§ **Document section**:
The "Live" era as Bill Gates has labeled it, is indeed already here, under your nose.

Look at the great successful working examples provided by some of the coolest applications available today, and you will see that they are already web-based:

Key to the successful development and wide adoption of these new applications is the need for a greater understanding of the critical importance of effective user interface design, usability, and information/interaction design.

Also critical will be the effective integration of presence awareness components and the support for real-time parallel communication channels like text chat, IM and VoIP.

Last but not least, web-based applications and services will need to be supported by marketing communications strategy that more than ever severes the umbilical chord with traditional corporate, top-down communications and openly welcomes user feedback and participation in all the areas of product development and support. As the tangibility of products, packages and CDs gradually disappears, the web "face" and ability to truly interact with its customers will become the new key pillars of what we call today institutional branding and PR marketing.

§ **Data block**:
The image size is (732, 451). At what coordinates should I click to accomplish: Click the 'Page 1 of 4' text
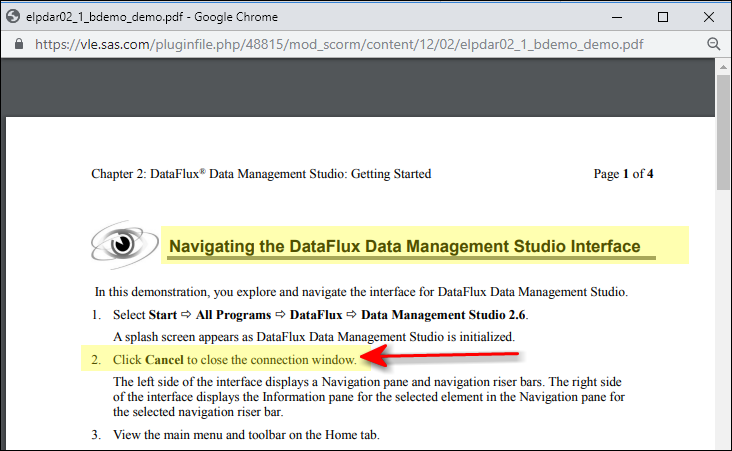[623, 174]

§ **Short exercise 1**: List the real-time parallel communication channels that the passage on web-based applications names.
§ **Short exercise 2**:
For the passage on web-based applications, answer yes or no to each statement and quote the words that decide it.
(a) The "Live" era is described as something still far in the future.
(b) Effective integration of presence awareness components is called critical.
(c) Marketing is expected to welcome user participation in product development and support.
§ **Short exercise 3**: Please carry the passage on web-based applications forward from its last sentence.

§ **Expected answer 1**:
text chat
IM
VoIP

§ **Expected answer 2**:
(a) No: "is indeed already here, under your nose."
(b) Yes: "Also critical will be the effective integration of presence awareness components"
(c) Yes: "openly welcomes user feedback and participation in all the areas of product development and support"

§ **Expected answer 3**:
What I am most enthused about the new Microsoft announcement is the final consecration of the truly outstanding value of Microsoft Start as one of the key pivotal points around which Microsoft may sculpt is web-based future.

Microsoft Live allows the creation of a personalized Web portal, the gathering of many information services including news headlines and local weather, access to e-mail and instant messaging, full RSS feed reading and even podcast playback support, in one custom web-based environment supporting open standards.

Check out the new Microsoft Live and what Microsoft web-based future may look like.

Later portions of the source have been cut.